EXERCISE GOAL:
What is needed is the exact text of each line in the listing below from the one with "The width and" up to and including the one with "Image resolution: width=537", and no pictures.

DATA IN THIS EXERCISE:
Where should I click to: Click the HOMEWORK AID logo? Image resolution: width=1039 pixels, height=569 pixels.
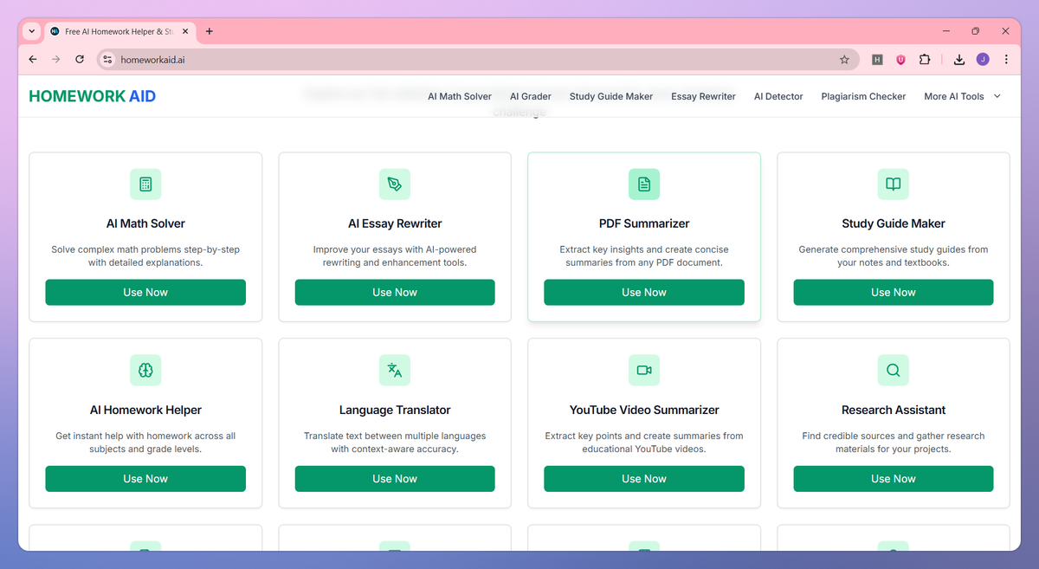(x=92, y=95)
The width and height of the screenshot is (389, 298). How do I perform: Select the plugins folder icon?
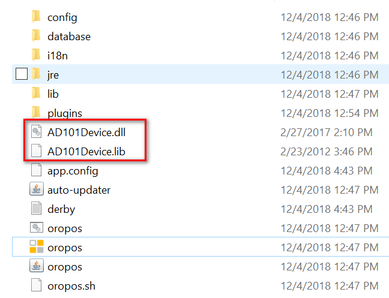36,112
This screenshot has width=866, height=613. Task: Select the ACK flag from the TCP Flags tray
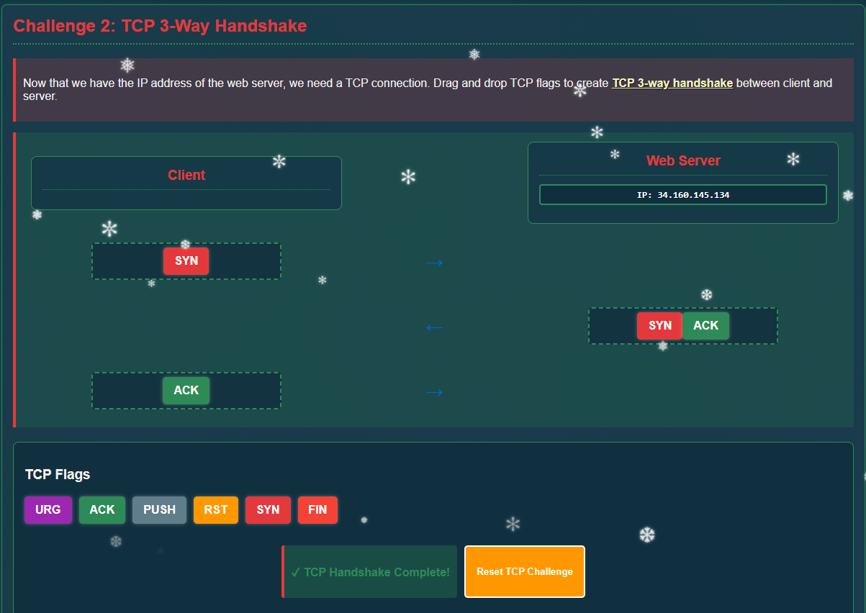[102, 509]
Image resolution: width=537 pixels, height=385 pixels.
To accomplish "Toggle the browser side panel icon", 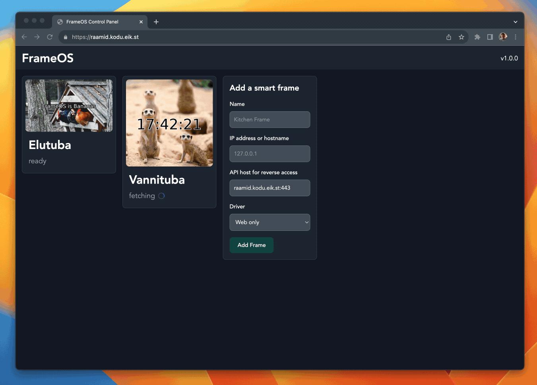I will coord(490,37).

ANSWER SPACE:
The width and height of the screenshot is (389, 298). How do I perform: Select the plugins folder icon?
36,112
This screenshot has width=866, height=613. Task: Select the ACK flag from the TCP Flags tray
[102, 509]
Image resolution: width=537 pixels, height=385 pixels.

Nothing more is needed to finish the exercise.